General GPCR/G Protein Interaction Model

Two models have been proposed for GPCR coupling to G proteins (Moreira, 2014). These models differ in how and when GPCRs interact with G proteins. The first one is the collision model, where GPCRs and G proteins diffuse freely within the cell membrane and interact via collision (Gilman, 1987). This model, however, is not sufficient to explain the rapid response of many GPCR-mediated pathways, where activation occurs within milliseconds (Vilardaga et al., 2003). The second model involves pre-assembled GPCR/G protein complexes that are formed before ligand binding to receptors. This model has been increasingly accepted and supported by a few experimental studies (Galés et al., 2005, 2006; Qin et al., 2011).

While the collision and pre-assembled models are mostly examined using family A GPCRs (Jastrzebska et al., 2010), they carry particular significance in understanding signaling processes of family B GPCRs. On one hand, previous studies show that the pre-coupling of different G proteins could switch the ligand selectivity in family B GPCRs and thereby modulates the receptor's functions (Ayoub and Pin, 2013). On the other hand, recent evidence suggests that binding of different native ligands with a single GPCR can selectively activate different G proteins. It is currently unknown if the ligand binding influences the selectivity of coupling to various G proteins in the collision model, or if the G protein coupling allows the receptor to change the binding affinity to different ligands in the pre-assembled model. Thus, examining these two models in family B GPCRs is important to unravel the intricacy of the signaling processes of family B GPCRs.

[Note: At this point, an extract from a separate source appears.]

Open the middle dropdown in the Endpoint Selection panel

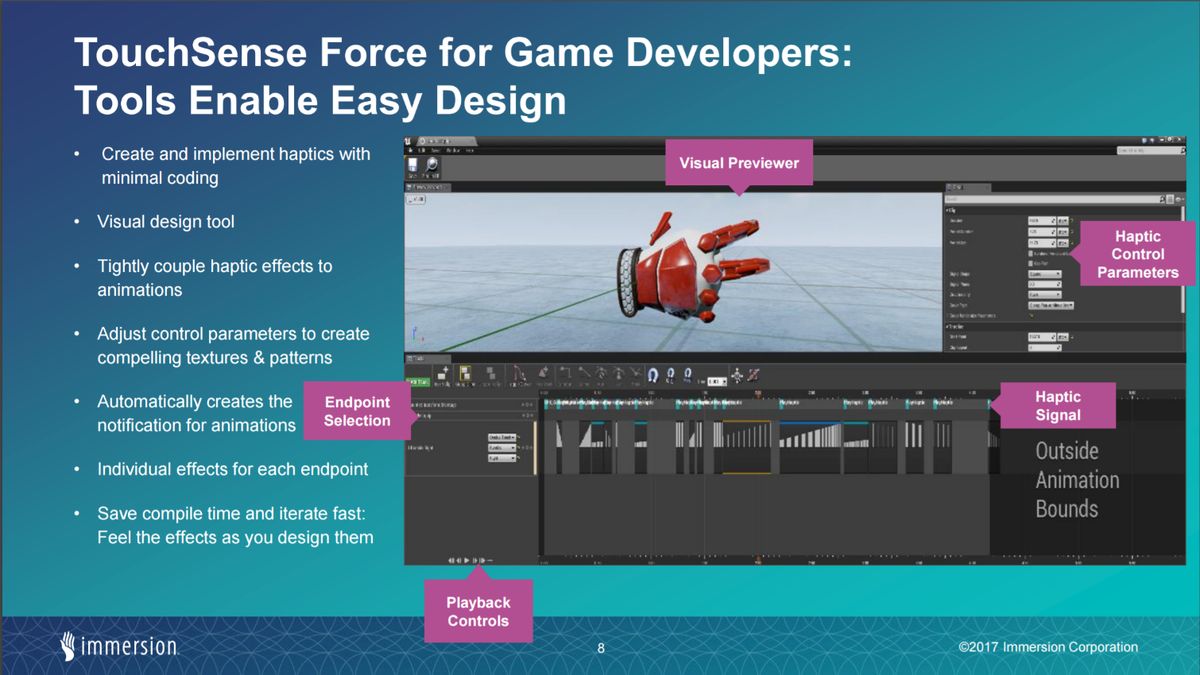pos(502,447)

To explore the selectivity in ligands and G proteins for family B GPCRs, PTH1R has been commonly used as a model system (Ferrandon et al., 2009). PTH1R contains two native ligands, PTH and PTHrP. These two ligands share a high degree of structural and sequential similarities. However, recent FRET studies demonstrated the two ligands interact with PTH1R in distinct ways (Ferrandon et al., 2009). While both ligands bind with similar affinity to PTH1R when the receptor is pre-assembled with Gs, PTHrP has a lower affinity when the receptor is not bound to Gs (Hoare et al., 2001; Dean et al., 2008; Okazaki et al., 2008). Whether this ligand biased signaling is characteristic of all family B GPCRs requires future studies.

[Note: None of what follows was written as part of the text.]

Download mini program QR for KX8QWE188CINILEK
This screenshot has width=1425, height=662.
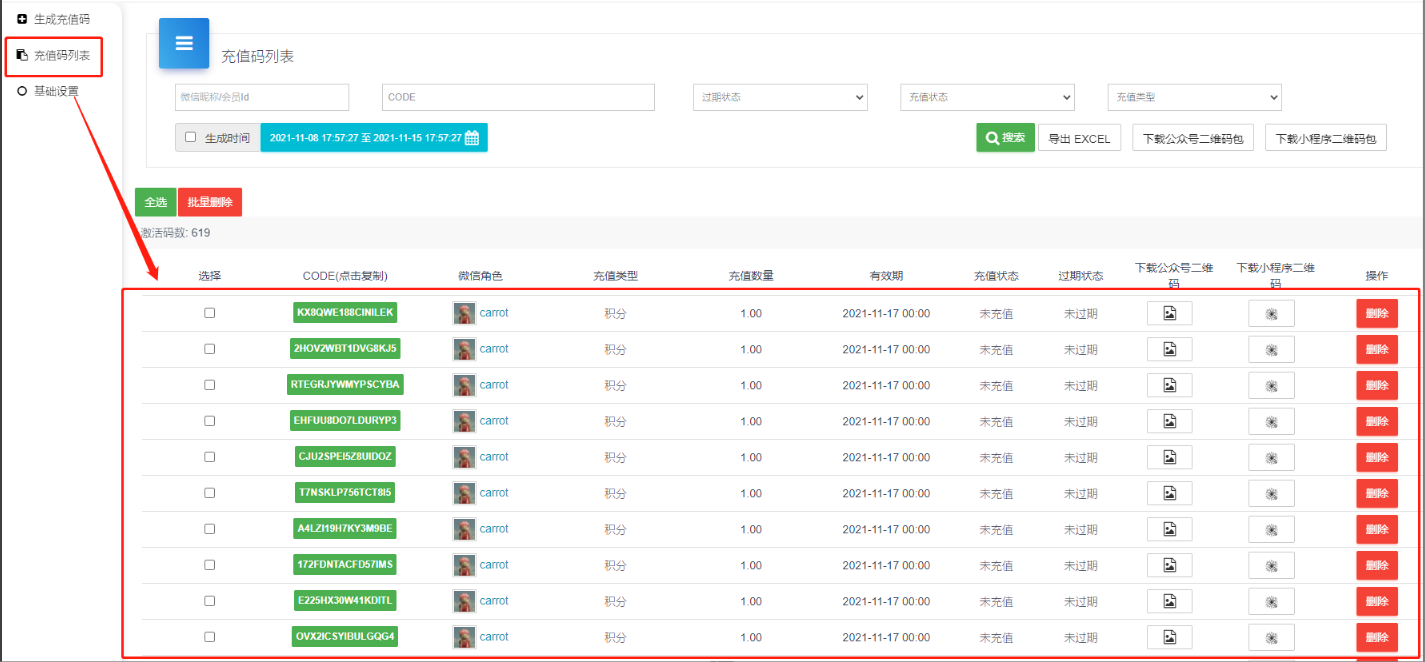coord(1271,314)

In addition, whether GPCRs function as monomers or oligomers is important in G protein coupling, but still controversial. On one hand, GPCRs, except for the family C members, are proposed to be monomeric and couple to one G protein after receptor activation (as reviewed in Gurevich and Gurevich, 2008). On the other hand, recent evidence supports the idea that GPCRs may function in dimers or higher-order oligomers (Roed et al., 2012). The oligomeric state of the receptor might affect the receptor's ability to couple to and activate different G proteins, which would lead to activation of different downstream signaling pathways (Gao et al., 2009; Harikumar et al., 2012). Although a few studies have used co-immunoprecipitation, BRET, and FRET to understand GPCR oligomerization (Roed et al., 2012), the effect of the implicated oligomerization of family B GPCRs on G protein coupling requires further examination.

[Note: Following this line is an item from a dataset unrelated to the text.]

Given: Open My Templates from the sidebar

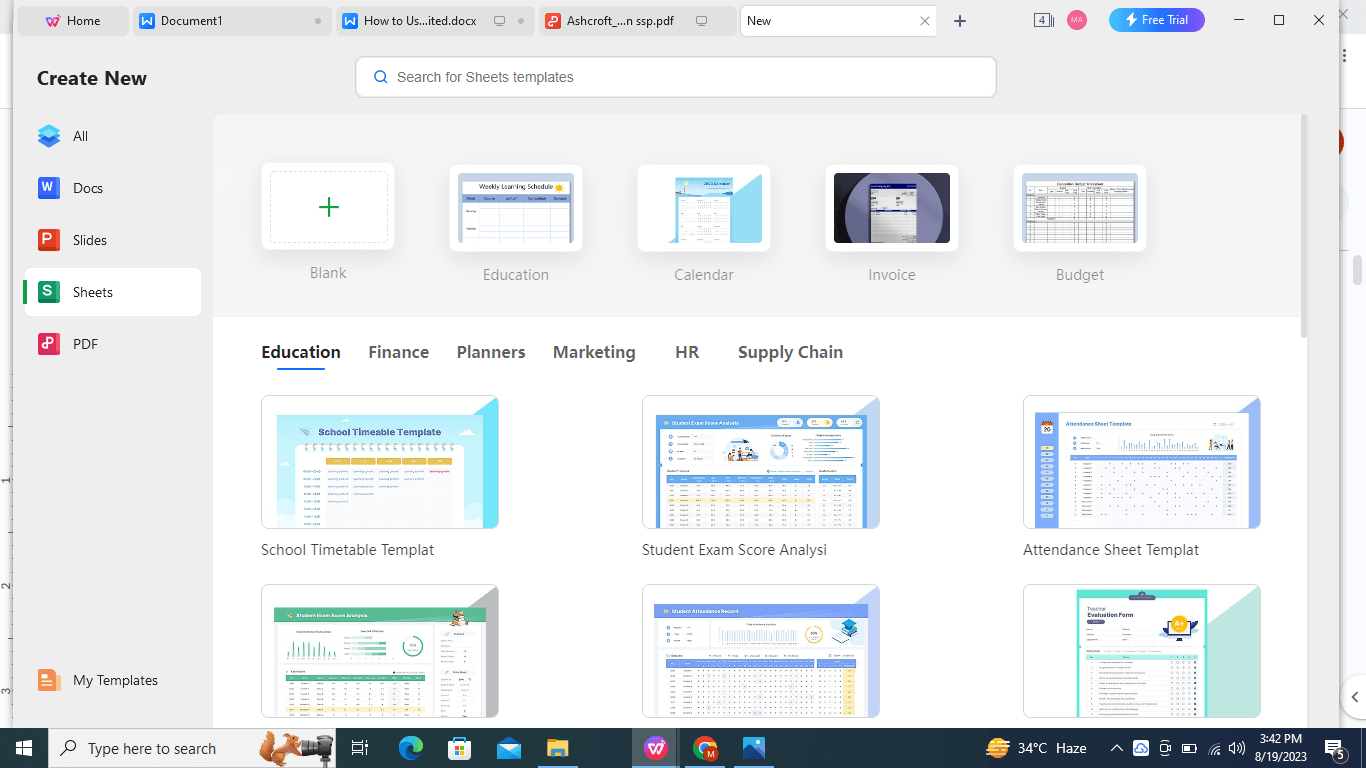Looking at the screenshot, I should 113,680.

A detailed structural characterization of the GPCR/G-protein complex would, of course, provide accurate information about the interactions between the receptor and G protein. However, such structures are only available for two family A GPCRs, rhodopsin and β2 adrenergic receptor (β2AR) (Scheerer et al., 2008; Choe et al., 2011; Rasmussen et al., 2011; Standfuss et al., 2011; Deupi et al., 2012; Singhal et al., 2013). These structures have revealed the importance of ICL2 and ICL3 for GPCR interactions with the Gα subunit of the heterotrimeric G proteins (Rasmussen et al., 2011; Ma et al., 2014; Moreira, 2014). Although family B GPCRs share little sequence similarity with family A GPCRs in the three cytoplasmic loops, mutagenesis studies showed the important role of ICL3 in the selectivity and efficiency of G-protein coupling and activation (Cypess et al., 1999; Hallbrink et al., 2001; Bavec et al., 2003; Conner et al., 2006), as detailed below.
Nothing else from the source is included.